Broker tips: SIG, Dalata, Tesco
Canaccord Genuity has slashed its price target on SIG, arguing that the British building materials group is currently "uninvestable".
FTSE 250-listed SIG – which has issued two profit warnings since October – announced on Tuesday that both its chief executive and chief financial officer had resigned with immediate effect. Replacing Meinie Oldersma as chief executive is Steve Francis, former head of collapsed café chain Patisserie Valerie. He will initially hold the role until the end of 2020.
In a note published in response, Canaccord cut its price target to 76p from 94p, which it said reflected the increased risks now associated with the stock. It retained its 'hold' recommendation.
"Despite significantly refining the business portfolio and returning the balance sheet to a net cash position, after recent profit warnings highlighted weak trading and operational performance, the board has decided a new management team is needed," Canaccord analyst Aynsley Lammin said.
"The sudden departure of both the CEO and CFO will come as a surprise to the market and raise questions about what has happened recently to provoke this. The update confirms that trading remains poor and sales have clearly not yet stabilised, with margins likely under more pressure."
Canaccord said visibility over 2020 profits was "very poor", especially as falling sales will likely put more pressure on profitability and operational efficiencies.
"Given the history of SIG turnaround attempts, and the structural challenges faced by the group, the market will likely remain sceptical and without any detailed guidance on 2020 profits until April, the shares are arguably uninvestable for now"
Analysts at Berenberg lowered their target price on Irish hotel operator Dalata from 700p to 625p on Tuesday, citing some "more modest" levels of free cash as a result of the group's expansion plans.
Berenberg praised Dalata for delivering "a robust set of 2019 results", with revenues rising by roughly 9% and underlying earnings growing by 13%.
The German bank also highlighted that as the company faced "challenging market conditions in every region", its figures provided "a clear demonstration of its resilience".
"This gives us increasing confidence that the business in Dublin will remain very profitable over the coming years and that the UK pipeline, which is set to contribute materially in the medium term, will prove to be highly successful," said Berenberg, which stood by its 'buy' rating on Dalata's shares.
Moreover, Berenberg said Dalata was generating "substantial" normalised free-cash flow, providing balance sheet capacity for expansion opportunities.
"Dalata has achieved significant normalised FCF (pre-development capex) growth in recent years and generated more than €100m for the first time in 2019.

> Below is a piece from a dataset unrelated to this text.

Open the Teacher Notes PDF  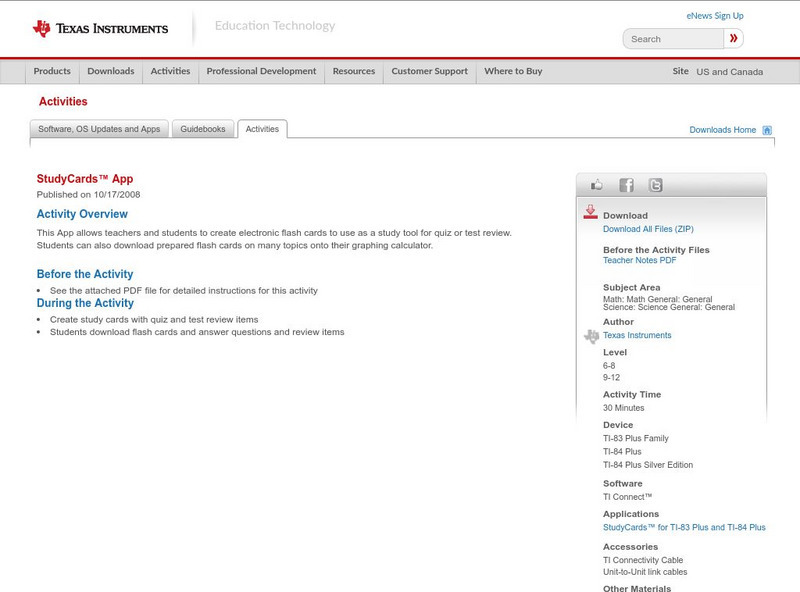(642, 259)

"We expect this will remain at a similar level in future years, providing plenty of capacity to invest in expansion. Due to higher development capex, overall FCF will be more modest in 2020 and 2021 than it was last year, but it will subsequently rise substantially."
While the analysts reduced their price target, they said they continue to believe the stock is" significantly undervalued" at its current level.

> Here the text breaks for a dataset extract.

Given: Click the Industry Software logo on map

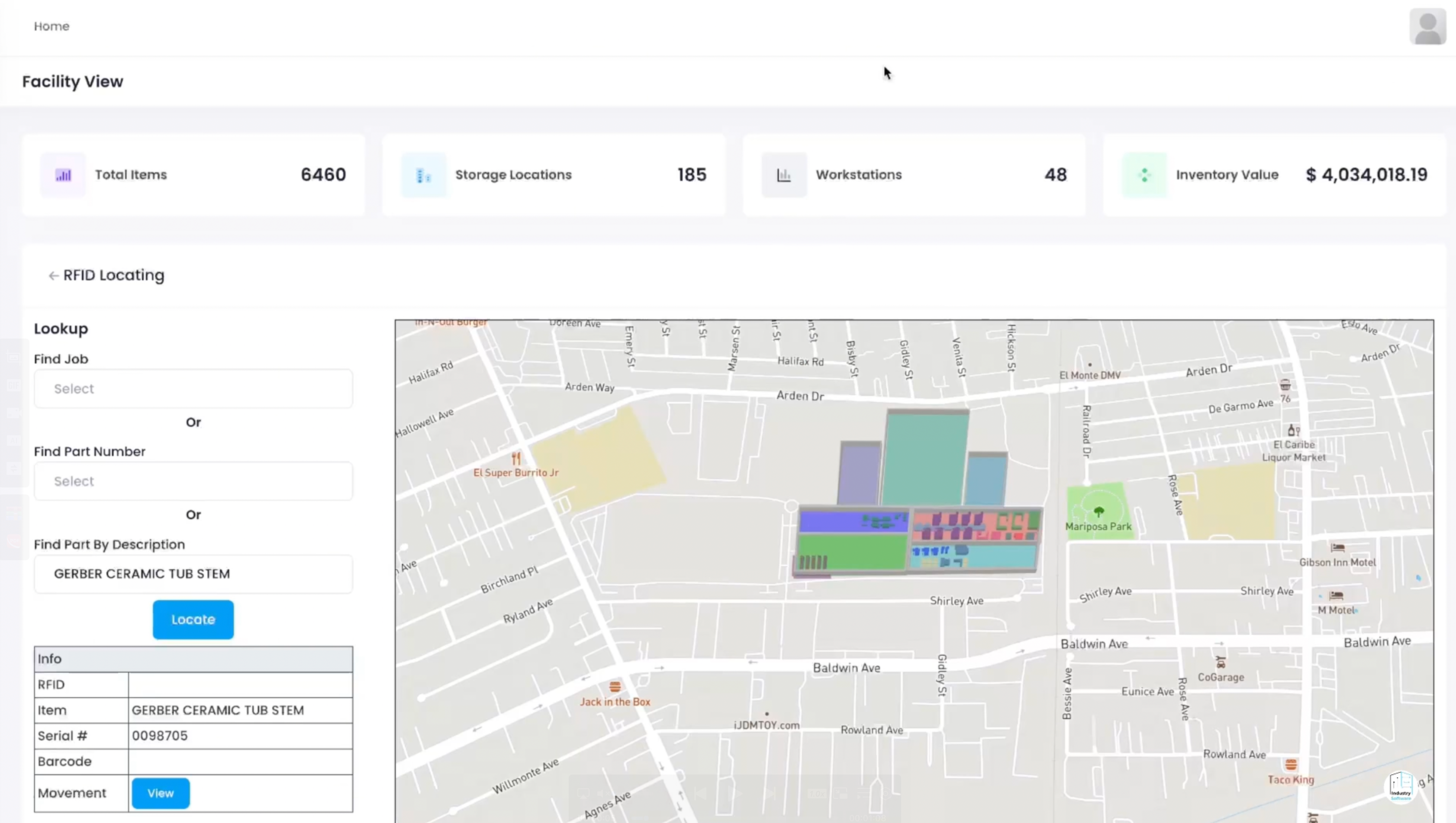Looking at the screenshot, I should [x=1401, y=785].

Tesco is a cash compounder that values capital discipline overgrowth after selling its Chinese stake and other overseas interests, said Shore Capital on Tuesday.
Reiterating its 'buy' rating on Tesco, Shore said the sale of the retailer's 20% stake in Gain Land to joint venture partner China Resources Holdings for £275m is a further step in Tesco's retreat from global ambitions. Tesco is also in talks to sell its operations in Malaysia and Thailand and would listen to offers for its Polish business, Shore said.

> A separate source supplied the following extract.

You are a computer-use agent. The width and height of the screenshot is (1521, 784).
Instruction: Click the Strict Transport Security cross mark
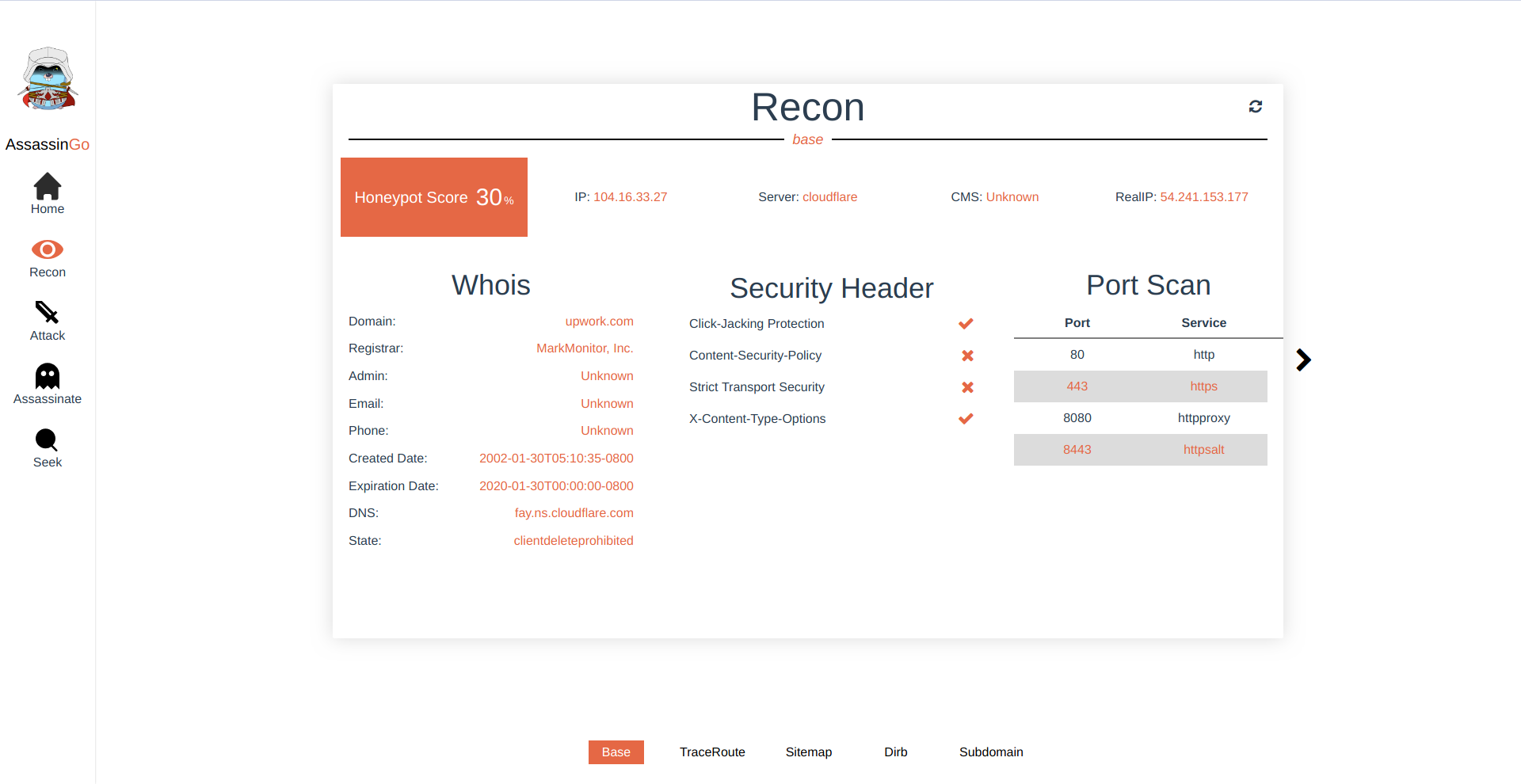click(967, 387)

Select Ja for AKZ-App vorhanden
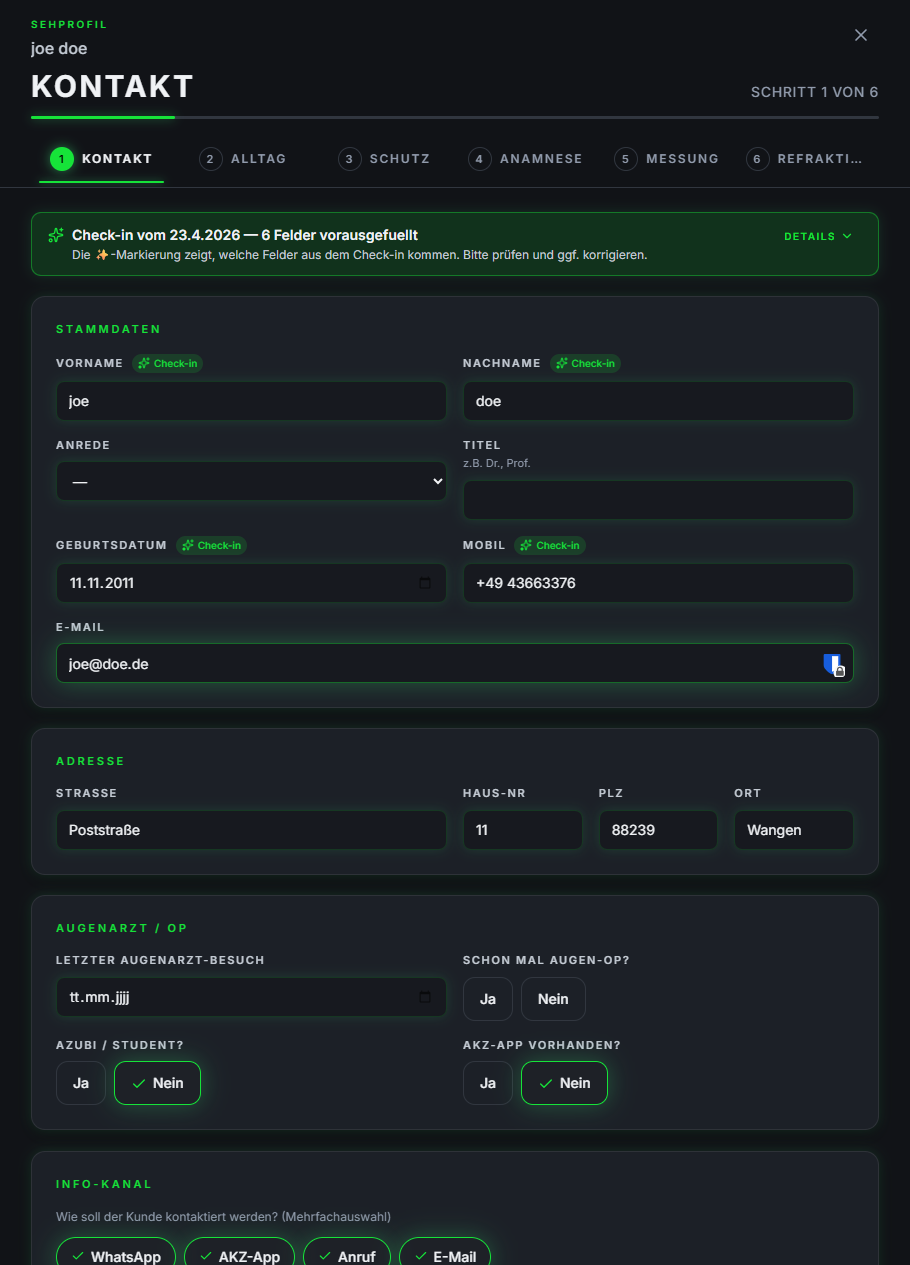pyautogui.click(x=488, y=1083)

Thailand is Tesco's biggest growth prospect and should be sold for a price that fits that profile, Shore said. Generally Chief Executive Dave Lewis's reversal of foreign expansion to concentrate on the UK and Ireland has been welcome, the broker said. Shore kept its 249p target price on Tesco shares.
"Tesco is now a very much more focused organisation, one with considerably more constrained geographic and growth aspirations than prior regimes," Shore analyst Clive Black wrote. "That strategy has delivered, however, a capital disciplined organisation where we see scope for ongoing robust cash generation, indeed we now see Tesco as a cash compounder."
The strategy can achieve steady earning growth, a dividend paid from free cash flows in line with earnings growth, complementary acquisitions and capital returns to shareholders, Black said. When Ken Murphy replaces Lewis in October he will have less corporate travelling to do than his expansionist predecessors, Black said.
"With the group operating in a mature UK grocery market in particular, we see such a strategy as rational and one that we support," Black said.